__What is being asked__
Copy out the forum thread from "Went for a walk with" to "here of course.", substituting "sandals" for "boots".

__Source extract__
◆ ◆ ◆ ◆

Haha makes more sense now :)

I agree free is free :) sounds like you're doing great :)
I haven't been really doing much yet. I did manage to have breakfast this morning though and it has put me in a really good mind set for the day. Hopefully I'll get in some exercise today but if not I'll definitely at the very least go for a long walk with LO tomorrow.


----------



## swood9

Good! It's my day off and I'm having a hard time getting off the couch! 
I plan to get on my bike at some point. How is the weather in Waterford this time of year? It's bitter cold in mn USA. So no walks for LO and I unless we can go somewhere indoors to do it.


----------



## dizzydoll

Getting off the couch is the hardest part isn't it!!

Weather isn't great here really but we are lucky that we don't really get much extreme weather. Today it was about 8-10 degrees Celsius, a bit windy and some light showers. It's been kinda like that all week with a few colder days and a few days of heavier rain. 

Went for a walk with LO today although it was more like a leisurely stroll because OH was with us too and I was wearing boots. Still though the fresh air and the getting out has made me want to go tomorrow. I'll be alone tomorrow and I'll be dressed more appropriately in track pants and runners so I can pick up the pace a bit and extend the walk as long as possible. We took a little too long to leave the house today so only walked for an hour but I should be able to stretch it a bit longer tomorrow :)

How cold does it get in Minnesota?


----------



## swood9

That sounds nice! It gets very cold in mn. It can get -20 c. So at some points it's not safe to take children or go out yourself! It's not that cold atm tho about -5.5 c. I had to conver that online, lol we use degrees here of course.


----------



## dizzydoll

I got a shiver just reading that temp haha! :)
I don't think I could handle that cold!! 
Do ye get warm summers? We would usually get maybe mid to high teens. 

Feel so tired this morning, Caoimhe decided to wake earlier than usual so I didn't get as much sleep. She's down again for a nap so hopefully I cam get back to sleep so I feel like exercising in the morning!!


----------



## swood9

Hope you got more rest. I managed 20 minutes on the bike yesterday.


----------



## dizzydoll

Good going :)

I managed to sleep for another bit thankfully. Went for a walk this afternoon despite the rain. C was all cosy and sleeping in the pram with the rain cover on while I got soaked lol :) Was a great walk though, managed an hour and a half of pretty brisk walking, my arms and legs were killing after it!

◆ ◆ ◆ ◆

Records from a collection
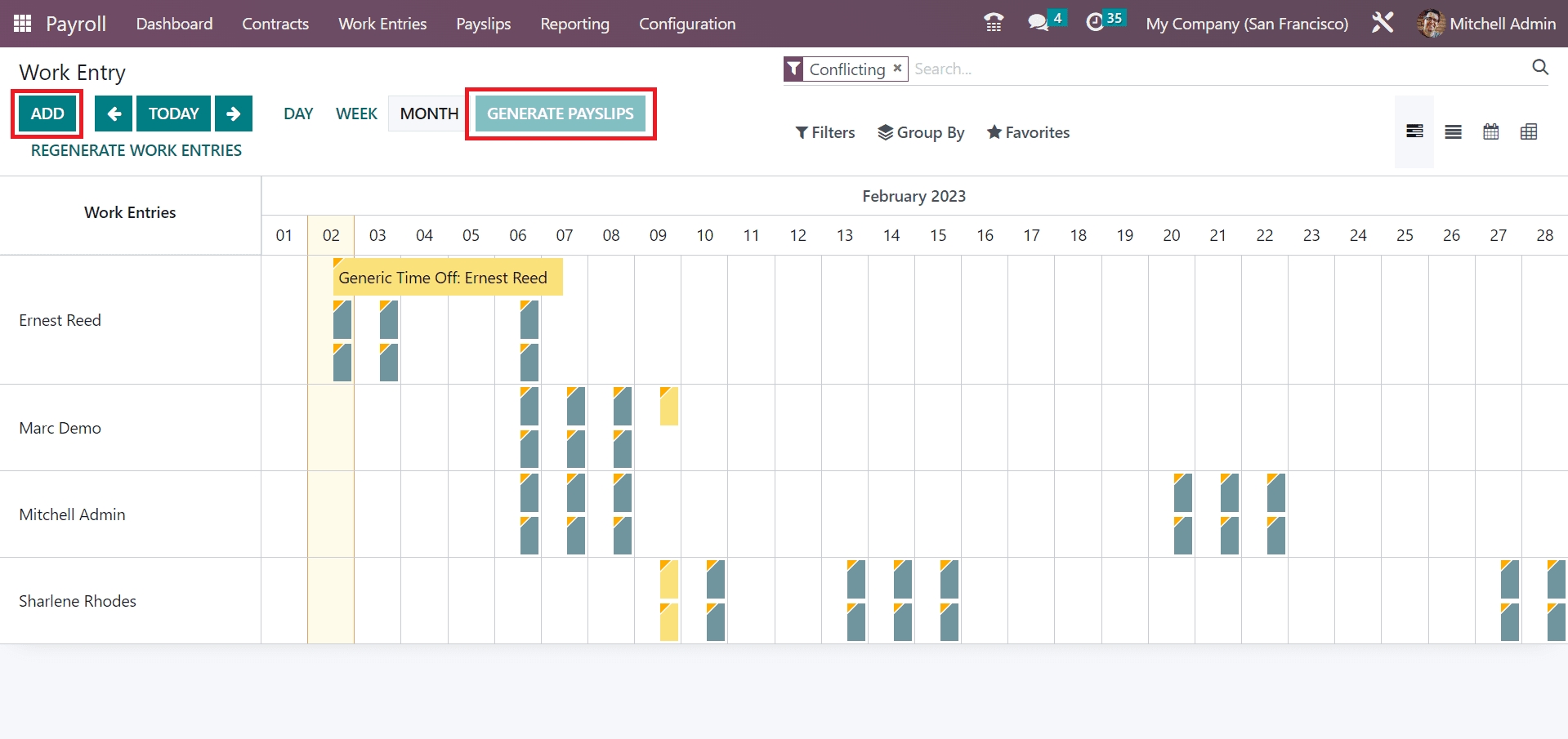Screen dimensions: 1568x739
Task: Switch to calendar view icon
Action: pyautogui.click(x=1491, y=131)
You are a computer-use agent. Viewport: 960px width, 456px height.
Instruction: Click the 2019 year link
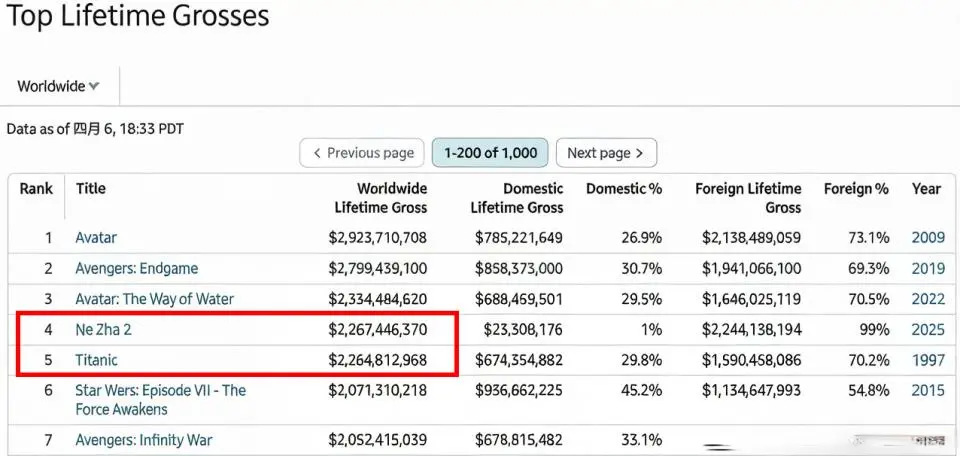point(927,268)
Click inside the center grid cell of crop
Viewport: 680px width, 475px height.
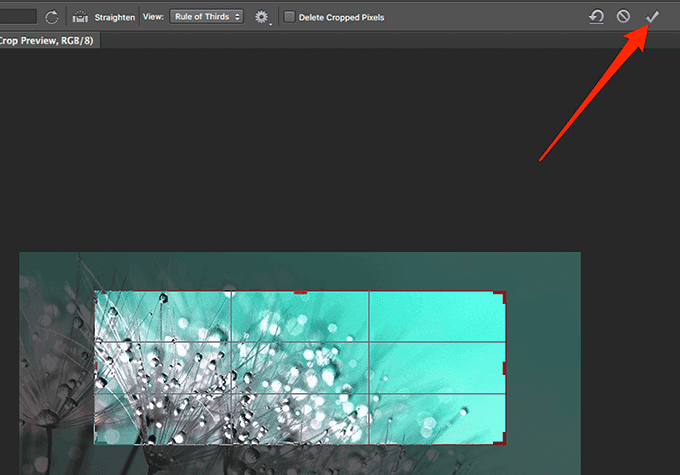(300, 368)
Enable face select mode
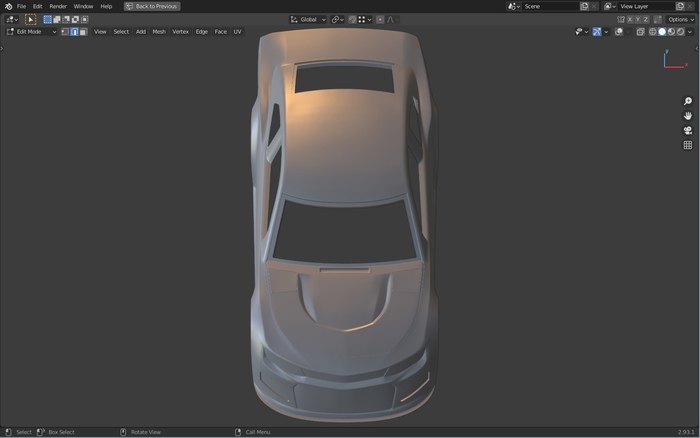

◆ ◆ ◆ ◆

__The answer__
Went for a walk with LO today although it was more like a leisurely stroll because OH was with us too and I was wearing sandals. Still though the fresh air and the getting out has made me want to go tomorrow. I'll be alone tomorrow and I'll be dressed more appropriately in track pants and runners so I can pick up the pace a bit and extend the walk as long as possible. We took a little too long to leave the house today so only walked for an hour but I should be able to stretch it a bit longer tomorrow :)

How cold does it get in Minnesota?


----------



## swood9

That sounds nice! It gets very cold in mn. It can get -20 c. So at some points it's not safe to take children or go out yourself! It's not that cold atm tho about -5.5 c. I had to conver that online, lol we use degrees here of course.